On Sat, Apr 27, 2024 at 12:04:58PM +0100, David Woodhouse wrote:
> From: David Woodhouse <dwmw@amazon.co.uk>
> 
> The KVM clock is an interesting thing. It is defined as "nanoseconds
> since the guest was created", but in practice it runs at two *different*
> rates — or three different rates, if you count implementation bugs.
> 
> Definition A is that it runs synchronously with the CLOCK_MONOTONIC_RAW
> of the host, with a delta of kvm->arch.kvmclock_offset.
> 
> But that version doesn't actually get used in the common case, where the
> host has a reliable TSC and the guest TSCs are all running at the same
> rate and in sync with each other, and kvm->arch.use_master_clock is set.
> 
> In that common case, definition B is used: There is a reference point in
> time at kvm->arch.master_kernel_ns (again a CLOCK_MONOTONIC_RAW time),
> and a corresponding host TSC value kvm->arch.master_cycle_now. This
> fixed point in time is converted to guest units (the time offset by
> kvmclock_offset and the TSC Value scaled and offset to be a guest TSC
> value) and advertised to the guest in the pvclock structure. While in
> this 'use_master_clock' mode, the fixed point in time never needs to be
> changed, and the clock runs precisely in time with the guest TSC, at the
> rate advertised in the pvclock structure.
> 
> The third definition C is implemented in kvm_get_wall_clock_epoch() and
> __get_kvmclock(), using the master_cycle_now and master_kernel_ns fields
> but converting the *host* TSC cycles directly to a value in nanoseconds
> instead of scaling via the guest TSC.
> 
> One might naïvely think that all three definitions are identical, since
> CLOCK_MONOTONIC_RAW is not skewed by NTP frequency corrections; all
> three are just the result of counting the host TSC at a known frequency,
> or the scaled guest TSC at a known precise fraction of the host's
> frequency. The problem is with arithmetic precision, and the way that
> frequency scaling is done in a division-free way by multiplying by a
> scale factor, then shifting right. In practice, all three ways of
> calculating the KVM clock will suffer a systemic drift from each other.
> 
> Eventually, definition C should just be eliminated.
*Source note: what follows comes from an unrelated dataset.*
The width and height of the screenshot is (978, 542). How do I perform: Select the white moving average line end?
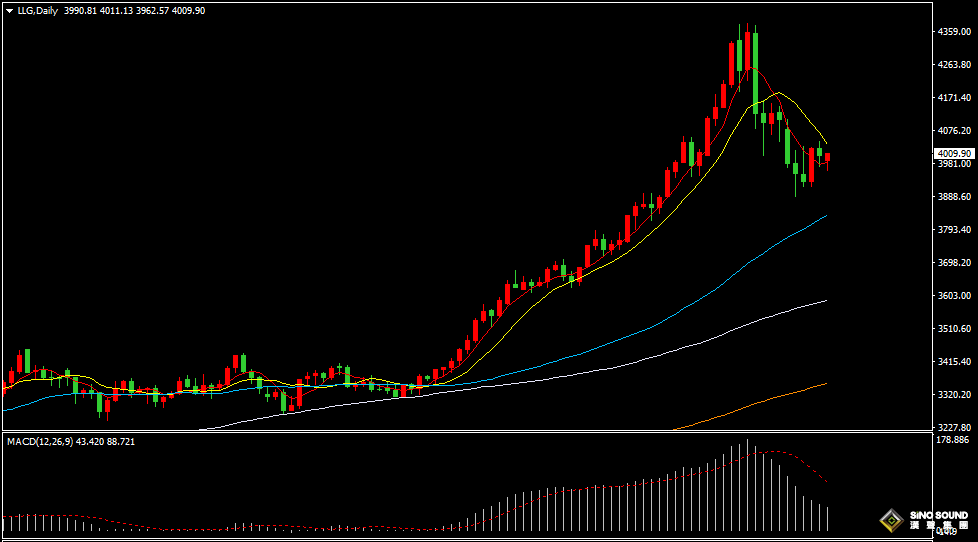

Commit 451a707813ae
> ("KVM: x86/xen: improve accuracy of Xen timers") worked around it for
> the specific case of Xen timers, which are defined in terms of the KVM
> clock and suffered from a continually increasing error in timer expiry
> times. That commit notes that get_kvmclock_ns() is non-trivial to fix
> and says "I'll come back to that", which remains true.
> 
> Definitions A and B do need to coexist, the former to handle the case
> where the host or guest TSC is suboptimally configured. But KVM should
> be more careful about switching between them, and the discontinuity in
> guest time which could result.
> 
> In particular, KVM_REQ_MASTERCLOCK_UPDATE will take a new snapshot of
> time as the reference in master_kernel_ns and master_cycle_now, yanking
> the guest's clock back to match definition A at that moment.

KVM_REQ_MASTERCLOCK_UPDATE stops the vcpus because:

 * To avoid that problem, do not allow visibility of distinct
 * system_timestamp/tsc_timestamp values simultaneously: use a master
 * copy of host monotonic time values. Update that master copy
 * in lockstep.

> When invoked from in 'use_master_clock' mode, kvm_update_masterclock()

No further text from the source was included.